▶ **TÂCHE À RÉALISER**
Recopiez sans la moindre modification tout ce qui va de la ligne contenant « 969x1215 pixels. At » jusqu'à la ligne contenant « [x=339, y=87] », ces deux lignes incluses.

▶ **MATÉRIEL DE L'EXERCICE**
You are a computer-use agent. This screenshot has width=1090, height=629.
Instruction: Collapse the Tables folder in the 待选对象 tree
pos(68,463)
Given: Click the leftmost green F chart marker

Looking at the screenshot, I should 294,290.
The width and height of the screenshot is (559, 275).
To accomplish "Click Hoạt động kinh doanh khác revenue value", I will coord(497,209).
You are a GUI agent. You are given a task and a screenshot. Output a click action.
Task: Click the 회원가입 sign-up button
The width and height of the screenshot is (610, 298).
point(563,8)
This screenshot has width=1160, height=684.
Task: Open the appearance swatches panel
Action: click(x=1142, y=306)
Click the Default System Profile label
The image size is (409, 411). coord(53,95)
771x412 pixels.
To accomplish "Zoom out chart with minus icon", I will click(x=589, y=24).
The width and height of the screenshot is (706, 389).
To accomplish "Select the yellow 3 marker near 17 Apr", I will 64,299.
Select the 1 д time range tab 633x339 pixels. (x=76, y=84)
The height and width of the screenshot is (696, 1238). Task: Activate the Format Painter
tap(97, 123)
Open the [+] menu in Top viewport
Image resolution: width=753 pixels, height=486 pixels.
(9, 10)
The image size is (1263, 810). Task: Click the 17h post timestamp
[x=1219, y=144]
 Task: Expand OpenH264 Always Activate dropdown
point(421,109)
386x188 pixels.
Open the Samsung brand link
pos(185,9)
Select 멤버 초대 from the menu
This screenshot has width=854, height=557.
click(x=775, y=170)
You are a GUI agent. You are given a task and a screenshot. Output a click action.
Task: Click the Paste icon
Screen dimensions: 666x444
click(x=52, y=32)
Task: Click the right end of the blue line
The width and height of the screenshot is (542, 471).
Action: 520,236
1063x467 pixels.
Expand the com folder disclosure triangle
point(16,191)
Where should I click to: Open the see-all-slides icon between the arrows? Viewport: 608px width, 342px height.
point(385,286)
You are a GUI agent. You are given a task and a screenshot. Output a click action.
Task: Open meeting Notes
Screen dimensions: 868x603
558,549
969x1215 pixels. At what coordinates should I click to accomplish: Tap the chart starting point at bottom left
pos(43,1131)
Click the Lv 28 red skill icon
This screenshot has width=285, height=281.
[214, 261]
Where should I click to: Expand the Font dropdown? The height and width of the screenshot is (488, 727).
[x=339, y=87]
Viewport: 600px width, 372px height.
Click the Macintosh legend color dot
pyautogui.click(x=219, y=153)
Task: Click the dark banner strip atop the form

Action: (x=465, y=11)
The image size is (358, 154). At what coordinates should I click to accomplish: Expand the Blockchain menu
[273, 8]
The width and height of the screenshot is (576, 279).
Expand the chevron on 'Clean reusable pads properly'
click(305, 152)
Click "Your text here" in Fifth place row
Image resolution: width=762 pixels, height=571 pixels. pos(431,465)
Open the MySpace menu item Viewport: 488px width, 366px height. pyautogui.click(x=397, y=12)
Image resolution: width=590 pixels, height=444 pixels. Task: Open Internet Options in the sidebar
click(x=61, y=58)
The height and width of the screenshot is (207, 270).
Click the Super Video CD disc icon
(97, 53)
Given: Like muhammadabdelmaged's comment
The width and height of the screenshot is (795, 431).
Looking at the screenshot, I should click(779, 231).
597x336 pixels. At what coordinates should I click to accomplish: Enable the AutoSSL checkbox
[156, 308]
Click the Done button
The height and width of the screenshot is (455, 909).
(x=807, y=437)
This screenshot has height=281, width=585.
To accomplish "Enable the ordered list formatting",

▶ **RÉPONSE**
969x1215 pixels. At what coordinates should I click to accomplish: Tap the chart starting point at bottom left
pos(43,1131)
Click the Lv 28 red skill icon
This screenshot has width=285, height=281.
[214, 261]
Where should I click to: Expand the Font dropdown? The height and width of the screenshot is (488, 727).
[x=339, y=87]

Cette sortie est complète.